Vi los dientes hundirse y desgarrar mi carne, mi mano hecha comida ajena. El dolor se sentiría mas tarde.
Me pregunté donde convenía pegarle pero no llegué a una respuesta… con la mano derecha que no había tenido tiempo de soltar el cable le martillaba apuntando a los ojos y el hocico, pero con la velocidad de un tarascón de perro me mordió esta mano. Hasta el momento el dolor había estado ausente de estos apuros, aunque uno podía imaginarlo como el sonido en una película muda. Pero se presentó de golpe y fue atroz. Nació en la mano y recorrió el brazo, la nuca la espalda la lengua y los ojos. Pensé que era la muerte que había decidido aterrizar en mi cuerpo y que ya anunciaba una vida peor. Mi confusión y aturdimiento era total. Mi voz me dio la pauta de que había cesado lo peor, mis quejidos y llantos. Noté que el oso también aullaba y que se revolcaba tratando de pararse y a la vez alejarse de mí. Quizá solo había querido asustarme, amenazarme… quizá mis gritos y forcejeos lo habían disuadido de persistir.
Cuando pude me levanté, me metí en la casa y llamé a la policía que era el número que me acordaba. Les explique que estaba sangrando mucho y que necesitaba una ambulancia.
Quería esperarla en la calle para que me encontraran rápido, pero no me animaba a salir de la casa. Por la ventana miré el lugar de la escena, donde el pasto estaba recién cortado y todo parecía tan rutinario e inocente.
La cortadora de pasto estaba en su pose típica, como tantos otros días, sugiriendo con cruel indiferencia que nada había ocurrido.
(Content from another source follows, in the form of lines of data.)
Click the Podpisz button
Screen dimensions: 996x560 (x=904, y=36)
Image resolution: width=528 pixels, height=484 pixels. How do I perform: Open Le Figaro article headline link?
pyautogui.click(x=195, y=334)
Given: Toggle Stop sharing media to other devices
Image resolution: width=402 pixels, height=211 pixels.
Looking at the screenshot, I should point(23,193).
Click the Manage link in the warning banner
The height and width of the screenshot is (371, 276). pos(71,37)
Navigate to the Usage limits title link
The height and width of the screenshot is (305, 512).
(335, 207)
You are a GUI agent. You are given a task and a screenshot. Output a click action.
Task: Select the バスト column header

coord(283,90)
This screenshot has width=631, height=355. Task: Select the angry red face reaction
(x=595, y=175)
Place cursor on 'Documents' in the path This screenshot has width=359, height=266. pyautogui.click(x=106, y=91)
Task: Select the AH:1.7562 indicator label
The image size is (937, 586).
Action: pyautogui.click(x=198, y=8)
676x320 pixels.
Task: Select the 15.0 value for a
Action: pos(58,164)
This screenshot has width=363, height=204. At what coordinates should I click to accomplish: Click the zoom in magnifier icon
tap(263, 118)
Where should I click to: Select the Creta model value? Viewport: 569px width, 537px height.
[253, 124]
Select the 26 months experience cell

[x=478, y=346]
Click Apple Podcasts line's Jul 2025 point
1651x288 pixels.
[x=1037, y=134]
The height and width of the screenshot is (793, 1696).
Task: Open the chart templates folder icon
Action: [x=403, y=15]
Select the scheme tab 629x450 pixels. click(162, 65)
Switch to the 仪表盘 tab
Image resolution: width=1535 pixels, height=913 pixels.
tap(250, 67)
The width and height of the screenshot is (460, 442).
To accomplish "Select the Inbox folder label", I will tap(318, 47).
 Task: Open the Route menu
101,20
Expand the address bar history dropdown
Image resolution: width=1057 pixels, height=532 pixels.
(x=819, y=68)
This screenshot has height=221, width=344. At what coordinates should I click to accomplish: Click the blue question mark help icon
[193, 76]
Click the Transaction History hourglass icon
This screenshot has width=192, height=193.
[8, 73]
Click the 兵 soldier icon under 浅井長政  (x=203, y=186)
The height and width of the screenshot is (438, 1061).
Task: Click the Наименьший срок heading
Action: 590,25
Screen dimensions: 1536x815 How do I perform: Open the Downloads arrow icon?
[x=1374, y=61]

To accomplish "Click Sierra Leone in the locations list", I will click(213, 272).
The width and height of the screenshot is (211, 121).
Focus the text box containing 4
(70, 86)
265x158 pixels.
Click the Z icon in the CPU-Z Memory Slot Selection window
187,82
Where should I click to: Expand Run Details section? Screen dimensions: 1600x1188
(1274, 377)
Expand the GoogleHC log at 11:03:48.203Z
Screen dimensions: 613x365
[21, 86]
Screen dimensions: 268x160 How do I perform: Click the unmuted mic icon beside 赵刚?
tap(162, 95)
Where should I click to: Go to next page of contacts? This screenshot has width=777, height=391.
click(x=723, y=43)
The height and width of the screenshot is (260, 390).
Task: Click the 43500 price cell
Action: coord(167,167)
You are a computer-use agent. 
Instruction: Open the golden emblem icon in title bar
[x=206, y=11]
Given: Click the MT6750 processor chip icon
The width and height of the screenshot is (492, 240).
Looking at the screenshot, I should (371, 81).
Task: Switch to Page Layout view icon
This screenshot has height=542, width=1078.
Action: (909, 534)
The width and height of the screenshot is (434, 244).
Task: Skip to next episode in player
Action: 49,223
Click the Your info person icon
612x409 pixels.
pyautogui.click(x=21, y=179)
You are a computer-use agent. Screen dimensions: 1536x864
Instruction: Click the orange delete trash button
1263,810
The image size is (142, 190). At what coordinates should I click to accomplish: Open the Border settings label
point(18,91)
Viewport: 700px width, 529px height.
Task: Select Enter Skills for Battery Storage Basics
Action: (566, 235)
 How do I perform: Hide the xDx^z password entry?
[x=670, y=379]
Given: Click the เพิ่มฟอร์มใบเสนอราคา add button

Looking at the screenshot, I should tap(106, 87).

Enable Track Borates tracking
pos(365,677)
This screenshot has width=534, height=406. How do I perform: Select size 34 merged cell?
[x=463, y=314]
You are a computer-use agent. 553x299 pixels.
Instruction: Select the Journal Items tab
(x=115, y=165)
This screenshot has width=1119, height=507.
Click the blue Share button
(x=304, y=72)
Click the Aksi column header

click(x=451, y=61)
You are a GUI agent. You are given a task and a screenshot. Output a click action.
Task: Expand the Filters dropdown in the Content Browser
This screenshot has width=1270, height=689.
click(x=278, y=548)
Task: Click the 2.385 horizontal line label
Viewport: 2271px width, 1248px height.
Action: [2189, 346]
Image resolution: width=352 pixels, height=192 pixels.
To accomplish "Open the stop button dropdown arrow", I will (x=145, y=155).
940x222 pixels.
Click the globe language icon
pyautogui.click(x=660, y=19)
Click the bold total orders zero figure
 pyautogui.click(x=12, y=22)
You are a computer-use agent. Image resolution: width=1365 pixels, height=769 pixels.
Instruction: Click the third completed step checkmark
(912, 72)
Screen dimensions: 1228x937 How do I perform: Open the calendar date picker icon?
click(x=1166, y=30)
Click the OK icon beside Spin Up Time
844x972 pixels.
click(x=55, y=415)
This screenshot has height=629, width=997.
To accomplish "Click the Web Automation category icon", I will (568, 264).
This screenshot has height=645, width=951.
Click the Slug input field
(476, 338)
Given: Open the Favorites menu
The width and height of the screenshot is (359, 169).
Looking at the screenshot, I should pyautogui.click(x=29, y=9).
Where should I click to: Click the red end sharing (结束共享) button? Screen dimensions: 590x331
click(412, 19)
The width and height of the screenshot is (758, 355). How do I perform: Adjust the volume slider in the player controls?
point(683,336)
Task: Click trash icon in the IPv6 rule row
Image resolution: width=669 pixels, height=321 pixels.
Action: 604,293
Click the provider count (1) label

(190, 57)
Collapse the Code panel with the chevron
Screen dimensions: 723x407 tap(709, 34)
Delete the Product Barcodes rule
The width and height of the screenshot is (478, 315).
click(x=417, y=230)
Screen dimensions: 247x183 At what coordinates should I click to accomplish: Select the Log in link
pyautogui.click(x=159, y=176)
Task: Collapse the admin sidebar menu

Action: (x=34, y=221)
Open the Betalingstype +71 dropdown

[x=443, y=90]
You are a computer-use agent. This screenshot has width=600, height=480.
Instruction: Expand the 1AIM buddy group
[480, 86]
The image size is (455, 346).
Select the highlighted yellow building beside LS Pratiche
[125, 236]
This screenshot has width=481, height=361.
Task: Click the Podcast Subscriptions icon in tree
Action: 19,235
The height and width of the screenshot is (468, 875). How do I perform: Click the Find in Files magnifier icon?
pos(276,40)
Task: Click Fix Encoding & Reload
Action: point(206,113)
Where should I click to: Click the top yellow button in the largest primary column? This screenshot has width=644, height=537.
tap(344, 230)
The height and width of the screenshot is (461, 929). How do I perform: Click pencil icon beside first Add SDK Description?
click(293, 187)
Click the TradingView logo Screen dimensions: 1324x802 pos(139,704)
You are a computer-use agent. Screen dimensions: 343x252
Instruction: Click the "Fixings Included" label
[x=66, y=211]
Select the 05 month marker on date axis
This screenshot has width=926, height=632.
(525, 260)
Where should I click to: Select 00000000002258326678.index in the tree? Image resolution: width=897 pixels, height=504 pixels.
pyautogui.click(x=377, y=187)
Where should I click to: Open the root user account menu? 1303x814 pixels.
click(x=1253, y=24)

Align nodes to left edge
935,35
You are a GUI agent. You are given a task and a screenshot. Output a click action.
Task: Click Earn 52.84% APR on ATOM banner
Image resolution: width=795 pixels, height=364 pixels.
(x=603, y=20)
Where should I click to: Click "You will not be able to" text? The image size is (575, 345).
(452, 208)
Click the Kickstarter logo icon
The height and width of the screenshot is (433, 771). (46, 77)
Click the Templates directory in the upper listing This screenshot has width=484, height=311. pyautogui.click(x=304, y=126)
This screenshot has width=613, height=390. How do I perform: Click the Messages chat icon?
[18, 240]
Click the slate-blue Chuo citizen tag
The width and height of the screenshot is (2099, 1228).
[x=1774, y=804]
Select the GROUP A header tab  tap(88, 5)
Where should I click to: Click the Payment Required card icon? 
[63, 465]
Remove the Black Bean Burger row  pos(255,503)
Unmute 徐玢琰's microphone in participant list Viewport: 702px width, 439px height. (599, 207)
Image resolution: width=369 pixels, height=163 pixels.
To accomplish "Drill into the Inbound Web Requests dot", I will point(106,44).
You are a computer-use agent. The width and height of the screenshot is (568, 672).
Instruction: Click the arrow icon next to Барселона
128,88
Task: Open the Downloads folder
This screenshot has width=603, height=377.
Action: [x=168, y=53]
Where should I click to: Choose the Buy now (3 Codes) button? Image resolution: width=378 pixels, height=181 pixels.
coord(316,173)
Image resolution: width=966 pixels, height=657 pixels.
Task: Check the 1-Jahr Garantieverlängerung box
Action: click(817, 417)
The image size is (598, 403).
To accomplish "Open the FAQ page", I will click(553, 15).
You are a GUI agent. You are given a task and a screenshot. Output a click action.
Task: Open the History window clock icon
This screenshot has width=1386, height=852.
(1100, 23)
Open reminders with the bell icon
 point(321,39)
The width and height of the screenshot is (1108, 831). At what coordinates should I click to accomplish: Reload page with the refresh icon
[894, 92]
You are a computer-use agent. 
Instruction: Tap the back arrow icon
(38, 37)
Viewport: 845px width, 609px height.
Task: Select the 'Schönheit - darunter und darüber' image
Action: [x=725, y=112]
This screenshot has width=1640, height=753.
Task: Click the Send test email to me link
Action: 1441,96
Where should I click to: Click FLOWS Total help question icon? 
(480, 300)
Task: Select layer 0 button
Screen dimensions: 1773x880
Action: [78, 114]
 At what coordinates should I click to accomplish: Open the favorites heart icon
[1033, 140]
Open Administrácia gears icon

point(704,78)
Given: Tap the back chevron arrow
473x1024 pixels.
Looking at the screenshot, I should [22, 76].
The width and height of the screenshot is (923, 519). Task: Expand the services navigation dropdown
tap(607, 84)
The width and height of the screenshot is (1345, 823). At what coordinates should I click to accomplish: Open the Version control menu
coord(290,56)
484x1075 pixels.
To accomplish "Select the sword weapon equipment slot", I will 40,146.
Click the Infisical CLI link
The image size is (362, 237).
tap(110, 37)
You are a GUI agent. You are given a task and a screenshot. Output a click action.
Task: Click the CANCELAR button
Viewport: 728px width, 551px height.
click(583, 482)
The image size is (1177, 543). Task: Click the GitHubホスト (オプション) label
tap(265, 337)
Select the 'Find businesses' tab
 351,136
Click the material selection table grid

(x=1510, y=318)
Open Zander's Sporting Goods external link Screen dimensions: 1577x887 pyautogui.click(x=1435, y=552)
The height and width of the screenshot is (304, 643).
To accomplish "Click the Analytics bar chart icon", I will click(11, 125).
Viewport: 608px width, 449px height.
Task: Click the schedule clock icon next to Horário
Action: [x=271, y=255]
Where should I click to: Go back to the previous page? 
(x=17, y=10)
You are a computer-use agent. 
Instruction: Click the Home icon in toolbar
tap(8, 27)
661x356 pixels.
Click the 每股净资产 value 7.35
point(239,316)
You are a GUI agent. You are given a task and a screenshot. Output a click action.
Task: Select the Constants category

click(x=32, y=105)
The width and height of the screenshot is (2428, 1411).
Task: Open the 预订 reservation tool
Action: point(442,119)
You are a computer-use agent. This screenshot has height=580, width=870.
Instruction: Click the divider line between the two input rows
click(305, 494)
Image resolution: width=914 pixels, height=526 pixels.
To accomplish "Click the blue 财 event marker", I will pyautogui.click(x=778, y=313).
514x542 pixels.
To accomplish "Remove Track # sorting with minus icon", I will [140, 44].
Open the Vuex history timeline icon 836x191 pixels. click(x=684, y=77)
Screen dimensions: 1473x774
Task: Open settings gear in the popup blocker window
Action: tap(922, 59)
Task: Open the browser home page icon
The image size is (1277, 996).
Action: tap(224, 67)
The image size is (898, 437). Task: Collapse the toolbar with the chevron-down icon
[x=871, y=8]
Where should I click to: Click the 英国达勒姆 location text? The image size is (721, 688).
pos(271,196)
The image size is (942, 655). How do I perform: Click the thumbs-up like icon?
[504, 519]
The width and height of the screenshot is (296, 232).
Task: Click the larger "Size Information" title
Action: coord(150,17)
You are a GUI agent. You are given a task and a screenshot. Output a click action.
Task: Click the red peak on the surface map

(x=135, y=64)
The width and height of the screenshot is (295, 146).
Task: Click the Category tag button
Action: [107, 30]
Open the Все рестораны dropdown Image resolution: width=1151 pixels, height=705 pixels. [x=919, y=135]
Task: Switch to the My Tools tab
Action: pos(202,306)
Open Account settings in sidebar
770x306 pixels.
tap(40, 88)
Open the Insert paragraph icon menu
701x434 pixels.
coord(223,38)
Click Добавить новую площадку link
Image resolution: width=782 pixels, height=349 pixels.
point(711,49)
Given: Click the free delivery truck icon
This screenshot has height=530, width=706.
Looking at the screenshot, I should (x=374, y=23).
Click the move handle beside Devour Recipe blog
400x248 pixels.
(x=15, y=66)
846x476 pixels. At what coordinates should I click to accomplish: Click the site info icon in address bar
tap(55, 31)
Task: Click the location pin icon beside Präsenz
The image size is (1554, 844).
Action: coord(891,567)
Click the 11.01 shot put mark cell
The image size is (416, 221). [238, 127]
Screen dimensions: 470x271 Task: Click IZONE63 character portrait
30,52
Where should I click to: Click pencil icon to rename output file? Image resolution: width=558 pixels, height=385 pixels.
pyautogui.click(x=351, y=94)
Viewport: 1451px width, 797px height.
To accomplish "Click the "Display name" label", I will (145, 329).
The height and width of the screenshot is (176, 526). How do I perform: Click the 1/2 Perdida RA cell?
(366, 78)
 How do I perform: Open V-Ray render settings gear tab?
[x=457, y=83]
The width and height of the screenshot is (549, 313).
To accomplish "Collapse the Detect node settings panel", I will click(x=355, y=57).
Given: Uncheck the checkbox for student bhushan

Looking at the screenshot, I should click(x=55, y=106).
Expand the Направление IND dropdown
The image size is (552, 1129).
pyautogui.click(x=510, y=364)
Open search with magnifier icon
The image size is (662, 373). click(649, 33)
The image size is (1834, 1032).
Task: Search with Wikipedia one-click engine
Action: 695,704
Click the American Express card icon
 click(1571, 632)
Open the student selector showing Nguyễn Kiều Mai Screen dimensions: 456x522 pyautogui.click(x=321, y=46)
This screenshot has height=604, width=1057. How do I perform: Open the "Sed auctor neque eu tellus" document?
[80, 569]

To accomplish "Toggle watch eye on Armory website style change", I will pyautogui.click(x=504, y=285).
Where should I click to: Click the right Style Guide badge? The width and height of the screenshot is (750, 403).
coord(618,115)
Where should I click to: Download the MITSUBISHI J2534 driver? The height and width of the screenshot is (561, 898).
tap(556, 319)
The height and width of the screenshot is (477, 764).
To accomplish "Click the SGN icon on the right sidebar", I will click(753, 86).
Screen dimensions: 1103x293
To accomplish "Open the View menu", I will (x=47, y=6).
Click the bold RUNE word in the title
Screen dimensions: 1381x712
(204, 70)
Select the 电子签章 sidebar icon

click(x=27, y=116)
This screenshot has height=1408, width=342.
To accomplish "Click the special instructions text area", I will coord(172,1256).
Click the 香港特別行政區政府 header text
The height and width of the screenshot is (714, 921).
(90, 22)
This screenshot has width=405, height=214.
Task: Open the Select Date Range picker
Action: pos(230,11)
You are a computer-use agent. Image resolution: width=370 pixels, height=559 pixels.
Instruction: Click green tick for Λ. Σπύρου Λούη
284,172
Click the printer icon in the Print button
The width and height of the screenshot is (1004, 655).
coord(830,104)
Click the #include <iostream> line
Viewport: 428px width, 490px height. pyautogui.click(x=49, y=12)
El cable en, el piso apenas desordenado. Recién en ese instante comprendí lo que había ocurrido, la infinita suerte que me había salvado la vida: el oso en su agresión había mordido el cable, y tanto él como yo habíamos recibido una descarga de 110 voltios. Por eso se había ido.
Mi estado de shock fue empeorando a medida que pasaban los minutos y revivía lo que no había tenido tiempo de pensar mientras el oso me atacaba. El aliento, el olor, la fuerza, la presión, la velocidad de la muerte.
Seguramente mi estado psicológico era visible porque antes de subirme a la ambulancia el paramédico me inyectó un sedante.
Cuando los vecinos de cama o los pocos amigos que fueron a verme al hospital se preguntaban cómo había podido llegar allí el oso, yo sufría. Literalmente sufría de muerte, porque comprendía con todos los sentidos que esa fuerza de muerte estaba destinada a mí. El dolor en las heridas de mis manos me lo recordaba. Las heridas de la mordedura, me explicó el cirujano, son triplemente malas. Porque en la dinámica de las fauces del oso hay corte, hay desgarro y hay golpe. Y son heridas sucias, explicó, por lo cual antes de cerrar hay que trabajar arduamente en su limpieza. Es por eso que te van a doler por un tiempo bastante largo, me había explicado.
Pero para mi fue un dolor visual, auditivo, olfativo, que replicaba en imágenes el remolino mortal en que había caído súbitamente una tranquila mañana de verano.
Me tomó más de dos meses salir del shock y lograr desempeñarme con cierta normalidad a la vista de los otros. El tiempo que lleva aceptar que la muerte es lo verdadero y que la vida es un mero desequilibrio que no puede perdurar.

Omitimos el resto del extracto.